Data for the task START

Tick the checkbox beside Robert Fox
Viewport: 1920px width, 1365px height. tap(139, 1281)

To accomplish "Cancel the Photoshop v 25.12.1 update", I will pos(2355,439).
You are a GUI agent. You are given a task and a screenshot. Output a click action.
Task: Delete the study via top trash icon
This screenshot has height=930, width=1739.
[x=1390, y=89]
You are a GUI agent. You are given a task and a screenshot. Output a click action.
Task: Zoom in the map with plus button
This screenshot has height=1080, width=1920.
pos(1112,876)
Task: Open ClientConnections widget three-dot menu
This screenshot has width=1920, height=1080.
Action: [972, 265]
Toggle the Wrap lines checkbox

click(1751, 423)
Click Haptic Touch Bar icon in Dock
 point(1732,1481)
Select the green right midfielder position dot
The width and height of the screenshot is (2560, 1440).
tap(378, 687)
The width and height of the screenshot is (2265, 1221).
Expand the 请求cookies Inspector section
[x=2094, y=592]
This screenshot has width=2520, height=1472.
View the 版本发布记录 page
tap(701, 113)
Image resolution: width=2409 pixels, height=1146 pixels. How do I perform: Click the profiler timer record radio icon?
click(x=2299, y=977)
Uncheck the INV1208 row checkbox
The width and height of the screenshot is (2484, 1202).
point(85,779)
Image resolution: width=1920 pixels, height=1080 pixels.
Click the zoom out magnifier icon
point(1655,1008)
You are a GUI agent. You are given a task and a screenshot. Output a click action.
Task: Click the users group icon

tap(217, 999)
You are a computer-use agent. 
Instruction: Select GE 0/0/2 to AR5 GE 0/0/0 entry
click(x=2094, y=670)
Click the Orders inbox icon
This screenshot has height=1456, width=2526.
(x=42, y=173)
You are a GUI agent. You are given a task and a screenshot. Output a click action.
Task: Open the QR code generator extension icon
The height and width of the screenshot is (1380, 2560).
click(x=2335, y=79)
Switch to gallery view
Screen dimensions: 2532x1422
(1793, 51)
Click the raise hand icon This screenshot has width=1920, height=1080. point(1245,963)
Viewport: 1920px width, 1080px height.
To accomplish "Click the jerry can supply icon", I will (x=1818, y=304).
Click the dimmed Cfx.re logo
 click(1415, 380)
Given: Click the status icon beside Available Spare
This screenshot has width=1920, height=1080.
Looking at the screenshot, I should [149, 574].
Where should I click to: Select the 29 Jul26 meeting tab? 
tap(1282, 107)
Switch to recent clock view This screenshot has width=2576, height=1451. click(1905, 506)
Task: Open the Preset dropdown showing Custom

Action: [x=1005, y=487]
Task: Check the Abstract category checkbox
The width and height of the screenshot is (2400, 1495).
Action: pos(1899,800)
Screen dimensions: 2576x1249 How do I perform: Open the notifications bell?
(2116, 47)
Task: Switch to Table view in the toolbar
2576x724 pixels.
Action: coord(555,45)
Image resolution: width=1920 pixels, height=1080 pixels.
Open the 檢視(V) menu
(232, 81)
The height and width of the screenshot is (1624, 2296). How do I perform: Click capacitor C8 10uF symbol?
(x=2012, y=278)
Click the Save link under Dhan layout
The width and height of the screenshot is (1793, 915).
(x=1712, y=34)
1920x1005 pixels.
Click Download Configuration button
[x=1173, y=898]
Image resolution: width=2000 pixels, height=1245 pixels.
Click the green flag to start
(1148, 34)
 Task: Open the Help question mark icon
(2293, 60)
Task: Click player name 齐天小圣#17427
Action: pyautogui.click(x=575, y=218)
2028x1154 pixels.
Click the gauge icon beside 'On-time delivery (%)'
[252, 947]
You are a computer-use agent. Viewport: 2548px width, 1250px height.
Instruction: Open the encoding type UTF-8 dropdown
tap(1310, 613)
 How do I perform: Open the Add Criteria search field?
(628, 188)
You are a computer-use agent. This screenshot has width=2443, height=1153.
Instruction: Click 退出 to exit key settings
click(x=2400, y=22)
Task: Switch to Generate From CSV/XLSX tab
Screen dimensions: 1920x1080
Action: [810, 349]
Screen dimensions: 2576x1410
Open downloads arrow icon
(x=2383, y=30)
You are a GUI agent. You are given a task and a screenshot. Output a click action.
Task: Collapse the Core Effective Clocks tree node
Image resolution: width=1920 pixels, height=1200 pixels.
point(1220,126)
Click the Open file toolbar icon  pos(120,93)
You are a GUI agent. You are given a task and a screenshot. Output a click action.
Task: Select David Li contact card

Data for the task END

A word-for-word repeat of the full data is needed.

Tick the checkbox beside Robert Fox
Viewport: 1920px width, 1365px height. tap(139, 1281)

To accomplish "Cancel the Photoshop v 25.12.1 update", I will pos(2355,439).
You are a GUI agent. You are given a task and a screenshot. Output a click action.
Task: Delete the study via top trash icon
This screenshot has height=930, width=1739.
[x=1390, y=89]
You are a GUI agent. You are given a task and a screenshot. Output a click action.
Task: Zoom in the map with plus button
This screenshot has height=1080, width=1920.
pos(1112,876)
Task: Open ClientConnections widget three-dot menu
This screenshot has width=1920, height=1080.
Action: [972, 265]
Toggle the Wrap lines checkbox

click(1751, 423)
Click Haptic Touch Bar icon in Dock
 point(1732,1481)
Select the green right midfielder position dot
The width and height of the screenshot is (2560, 1440).
tap(378, 687)
The width and height of the screenshot is (2265, 1221).
Expand the 请求cookies Inspector section
[x=2094, y=592]
This screenshot has width=2520, height=1472.
View the 版本发布记录 page
tap(701, 113)
Image resolution: width=2409 pixels, height=1146 pixels. How do I perform: Click the profiler timer record radio icon?
click(x=2299, y=977)
Uncheck the INV1208 row checkbox
The width and height of the screenshot is (2484, 1202).
point(85,779)
Image resolution: width=1920 pixels, height=1080 pixels.
Click the zoom out magnifier icon
point(1655,1008)
You are a GUI agent. You are given a task and a screenshot. Output a click action.
Task: Click the users group icon

tap(217, 999)
You are a computer-use agent. 
Instruction: Select GE 0/0/2 to AR5 GE 0/0/0 entry
click(x=2094, y=670)
Click the Orders inbox icon
This screenshot has height=1456, width=2526.
(x=42, y=173)
You are a GUI agent. You are given a task and a screenshot. Output a click action.
Task: Open the QR code generator extension icon
The height and width of the screenshot is (1380, 2560).
click(x=2335, y=79)
Switch to gallery view
Screen dimensions: 2532x1422
(1793, 51)
Click the raise hand icon This screenshot has width=1920, height=1080. point(1245,963)
Viewport: 1920px width, 1080px height.
To accomplish "Click the jerry can supply icon", I will (x=1818, y=304).
Click the dimmed Cfx.re logo
 click(1415, 380)
Given: Click the status icon beside Available Spare
This screenshot has width=1920, height=1080.
Looking at the screenshot, I should [149, 574].
Where should I click to: Select the 29 Jul26 meeting tab? 
tap(1282, 107)
Switch to recent clock view This screenshot has width=2576, height=1451. click(1905, 506)
Task: Open the Preset dropdown showing Custom

Action: [x=1005, y=487]
Task: Check the Abstract category checkbox
The width and height of the screenshot is (2400, 1495).
Action: pos(1899,800)
Screen dimensions: 2576x1249 How do I perform: Open the notifications bell?
(2116, 47)
Task: Switch to Table view in the toolbar
2576x724 pixels.
Action: coord(555,45)
Image resolution: width=1920 pixels, height=1080 pixels.
Open the 檢視(V) menu
(232, 81)
The height and width of the screenshot is (1624, 2296). How do I perform: Click capacitor C8 10uF symbol?
(x=2012, y=278)
Click the Save link under Dhan layout
The width and height of the screenshot is (1793, 915).
(x=1712, y=34)
1920x1005 pixels.
Click Download Configuration button
[x=1173, y=898]
Image resolution: width=2000 pixels, height=1245 pixels.
Click the green flag to start
(1148, 34)
 Task: Open the Help question mark icon
(2293, 60)
Task: Click player name 齐天小圣#17427
Action: pyautogui.click(x=575, y=218)
2028x1154 pixels.
Click the gauge icon beside 'On-time delivery (%)'
[252, 947]
You are a computer-use agent. Viewport: 2548px width, 1250px height.
Instruction: Open the encoding type UTF-8 dropdown
tap(1310, 613)
 How do I perform: Open the Add Criteria search field?
(628, 188)
You are a computer-use agent. This screenshot has width=2443, height=1153.
Instruction: Click 退出 to exit key settings
click(x=2400, y=22)
Task: Switch to Generate From CSV/XLSX tab
Screen dimensions: 1920x1080
Action: [810, 349]
Screen dimensions: 2576x1410
Open downloads arrow icon
(x=2383, y=30)
You are a GUI agent. You are given a task and a screenshot. Output a click action.
Task: Collapse the Core Effective Clocks tree node
Image resolution: width=1920 pixels, height=1200 pixels.
point(1220,126)
Click the Open file toolbar icon  pos(120,93)
You are a GUI agent. You are given a task and a screenshot. Output a click action.
Task: Select David Li contact card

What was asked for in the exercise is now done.